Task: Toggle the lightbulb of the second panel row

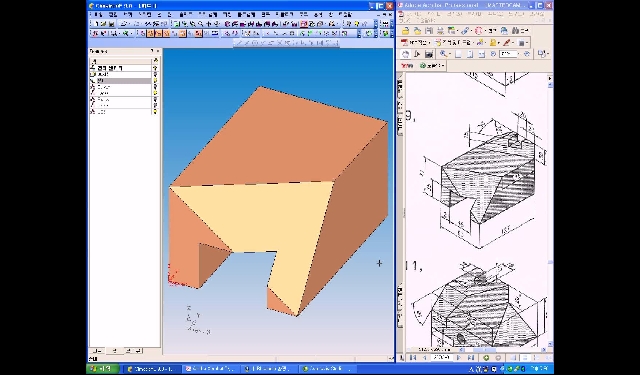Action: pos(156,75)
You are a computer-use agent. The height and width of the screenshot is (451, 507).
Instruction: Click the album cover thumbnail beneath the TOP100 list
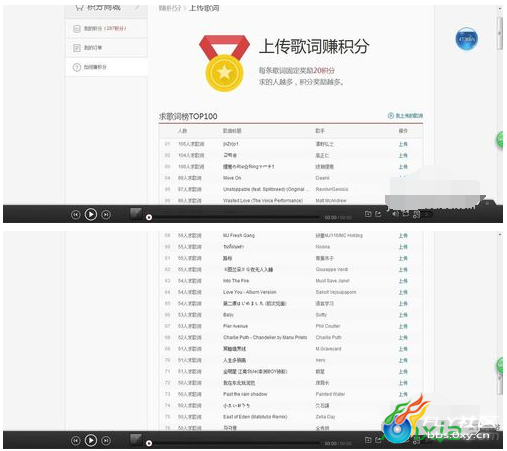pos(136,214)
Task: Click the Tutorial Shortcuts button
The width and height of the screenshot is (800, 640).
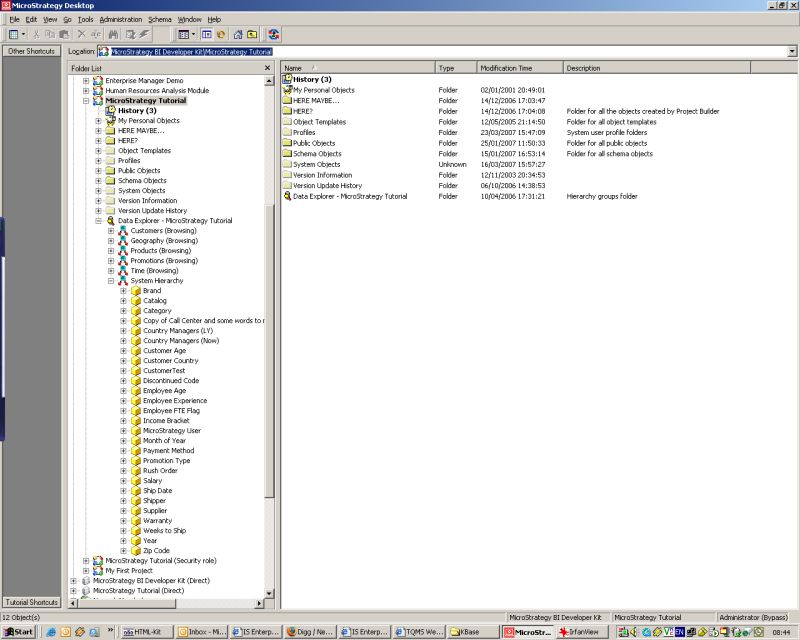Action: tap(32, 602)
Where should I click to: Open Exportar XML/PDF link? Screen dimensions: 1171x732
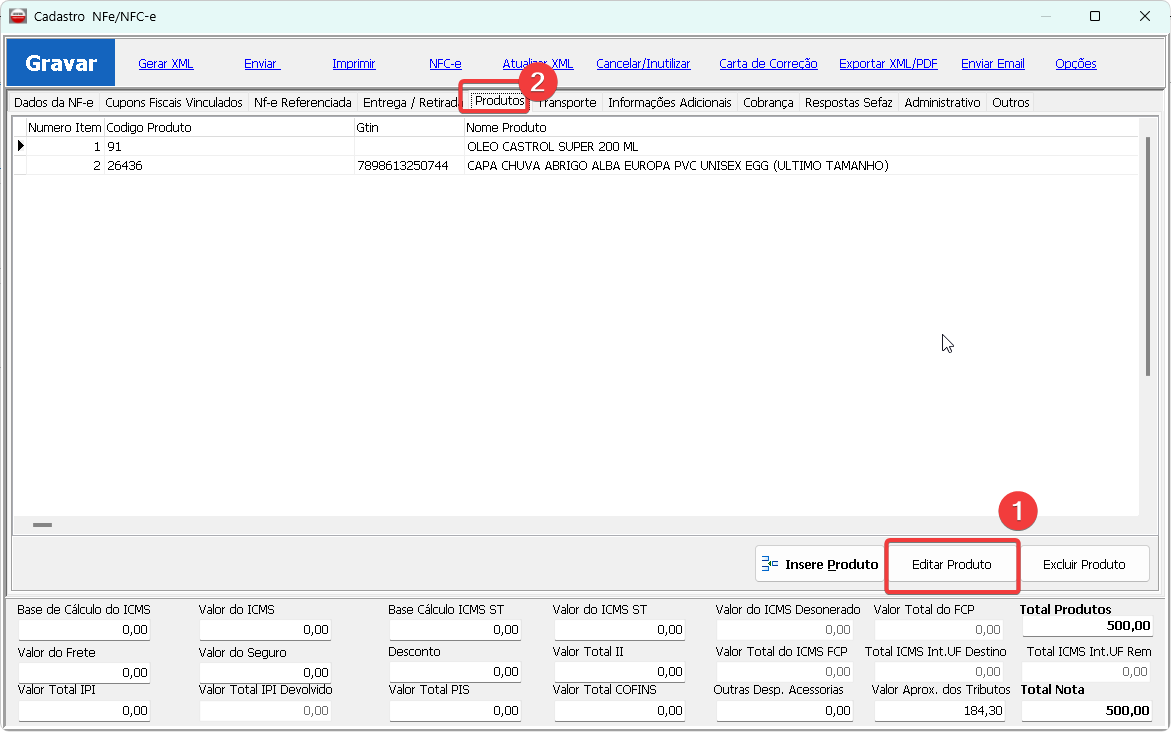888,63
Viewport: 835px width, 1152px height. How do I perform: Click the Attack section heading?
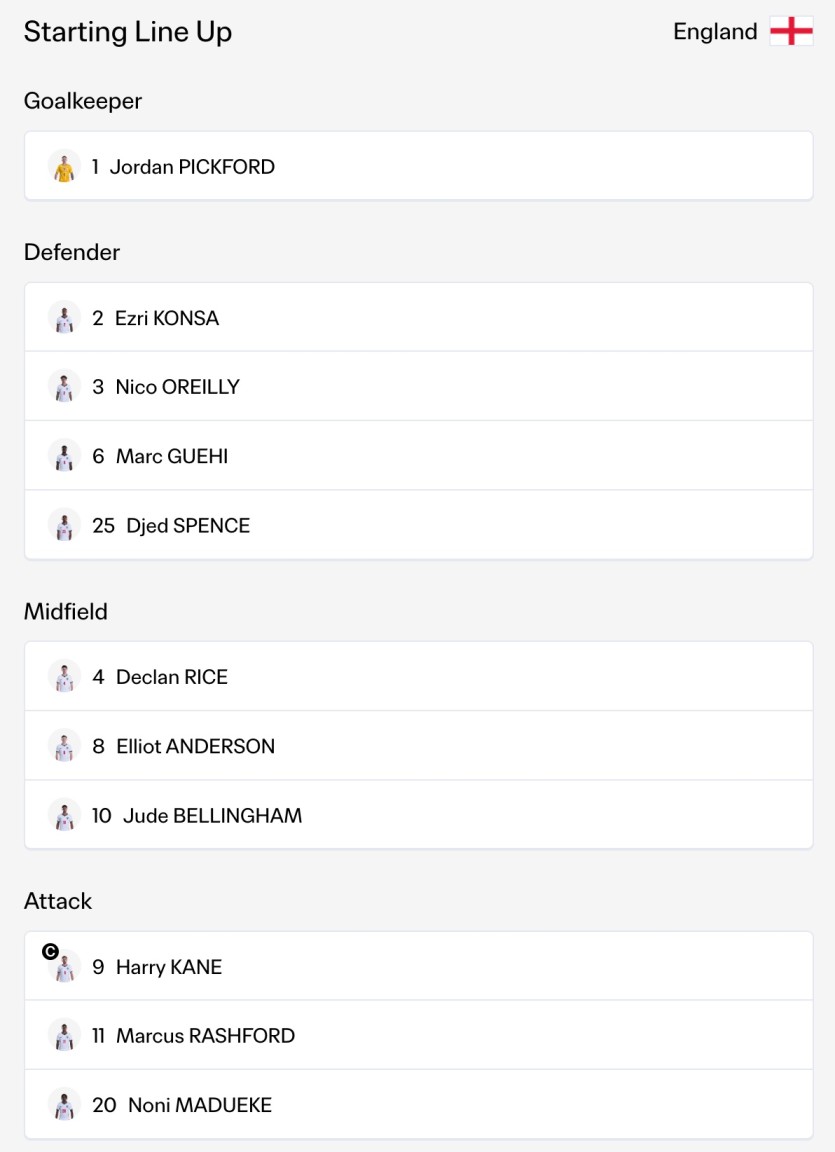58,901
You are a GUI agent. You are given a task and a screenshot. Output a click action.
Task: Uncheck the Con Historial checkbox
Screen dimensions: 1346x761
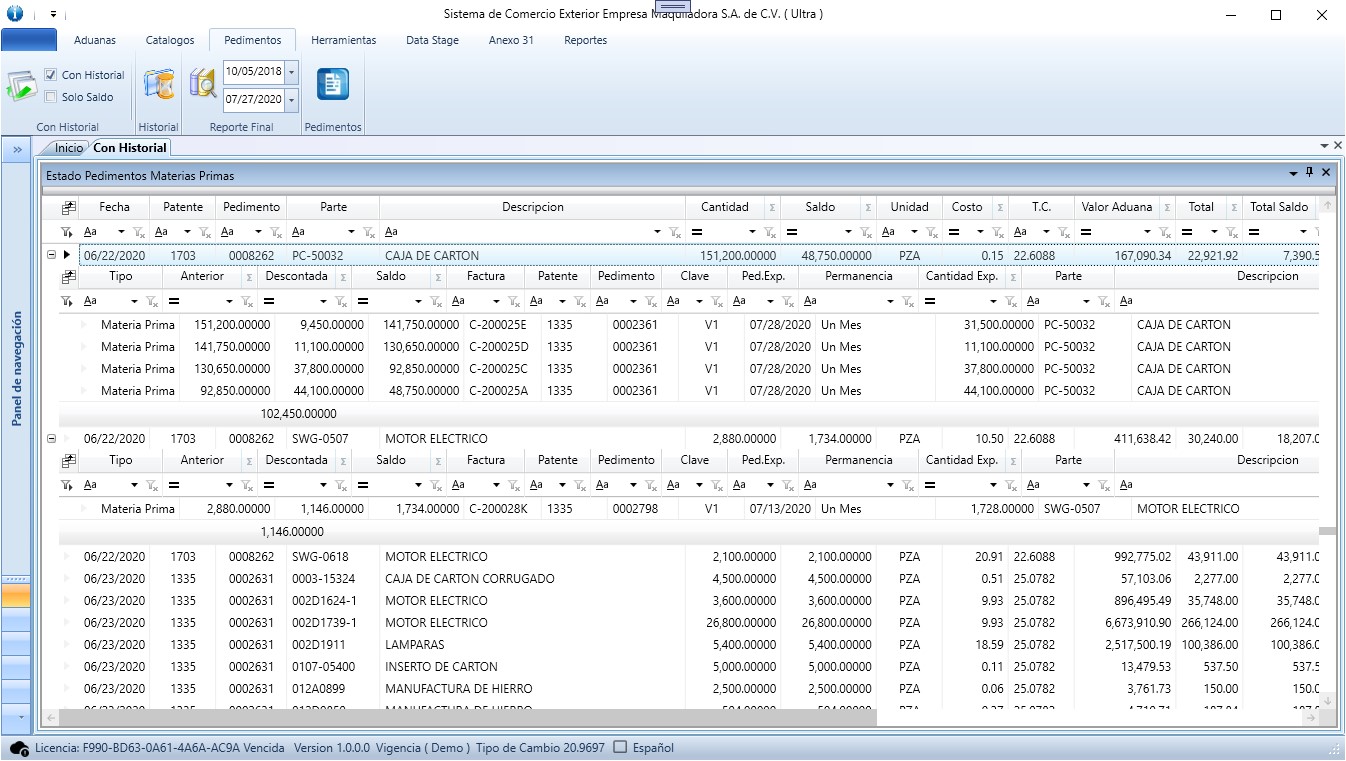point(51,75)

• • • • •

▶ _Assigned task_: Copy out each line of the records where the word "agent" appears.

▶ _Solution for this problem_:
You are a computer-use agent. The height and width of the screenshot is (451, 507).
You are a GUI agent. You are given a task and a screenshot. Output a click action.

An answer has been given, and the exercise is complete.